Aida Tomescu Seria Unu I-IV
This authoritative series of abstract aquatint prints delivers a quality of raw power that is made possible only when the deep ‘gutsy’ blackness of ink is pressed into dampened receptive paper with considerable pressure. I respond to this series instinctively and because the primal sensibility delivered in these works is so forthright that they can’t be dismissed or forgotten. Yet there are also some gentle and lyrical qualities. Aida Tomescu’s command of both the medium and the process of drawing allows this range of responses to coexist. The series is so completely different from my own printmaking but, within the journey of a practice, often it is the works outside your comfort zone that resonate in the longer term and such is the case in this instance.

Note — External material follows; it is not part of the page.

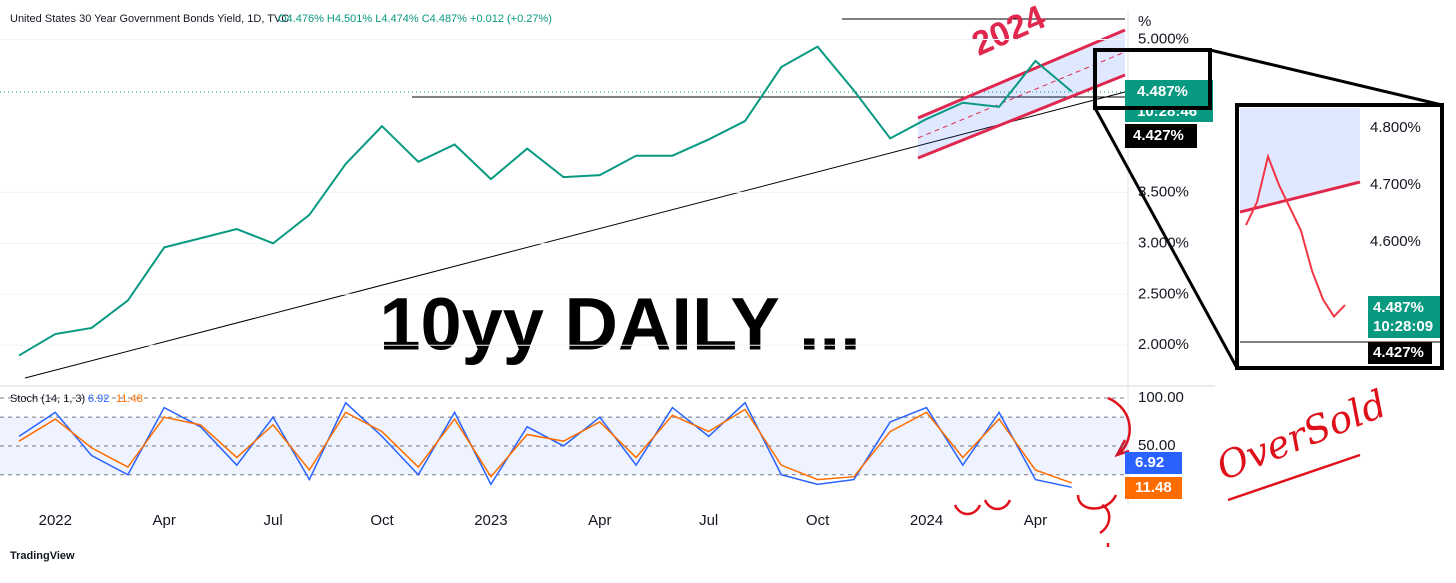 Image resolution: width=1456 pixels, height=583 pixels. Describe the element at coordinates (490, 520) in the screenshot. I see `x-tick-label: 2023` at that location.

Robert Klippel Philadelphia
All Robert Klippel’s collages fascinate and inspire me. Many are small worlds intricately and obsessively constructed from the familiar and the everyday. There’s no hierarchy of importance, just an open-ended response to what may emerge spatially by chance when the cut-and-paste process dislodges recognisable object fragments from their original sources.

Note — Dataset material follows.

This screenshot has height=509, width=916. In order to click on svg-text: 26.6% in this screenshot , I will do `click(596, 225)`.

This photomontage of metallic junkyard scraps celebrates the inventive possibilities of collage. Such an uninhibited exploration as a way of working has significant affinity with my own thinking and image making, especially my Scrapstack series of drawings, examples of which appear in Real worlds. Philadelphia’s energy swings between unstable logic and spatial displacement, only to re-emerge, astonishingly, as a rhythmical unity of rise
and fall.
Zhang Xiaogang The boy who sticks out his tongue
In 1977, a year after the death of Chairman Mao, I visited China with a group of staff and students from the Tasmanian School of Art. The official uniformity, regimentation and enforced distance inherent in our chaperoned interactions with very few Chinese people left a lasting impression. So, when I first saw this painting, I gasped. Its cinematic scale and the haunting, fog-like subtlety of the blurred background brought back the sense of imposed disconnection I had felt as I stared at others through windows in 1977. Puzzled groups of Chinese people stared back and they no doubt saw us as equally unknowable. For me, the painting captures this quality. He is so human but also so other-worldly. All this is made especially confronting by the boy’s childlike act of defiance as he sticks out his tongue. It’s a gesture of his nonconformity and individuality reinforced by the small pink stain on the boy’s cheek, that I interpret as a birthmark.
Anne Judell Mute
Mute is a mesmerising mix of graphite, pastel and charcoal. These are all materials that individually produce such seductive surfaces that their working together within this one image and with such sensitivity is hard to forget. I use the word ‘seductive’ because this artwork holds one’s attention and draws you in. Its overlapping folds might be layers of diaphanous chiffon or even moonlight on layers of an iced rock face. Wherever this work transports you to, you want to keep looking and you can’t be distracted. The drawing is so nuanced that your eye travels in through and back across the work simultaneously, as if there’s no escape. In a world that’s overwhelmingly oversaturated with white noise, the silence and the stillness of this work is a visual tonic.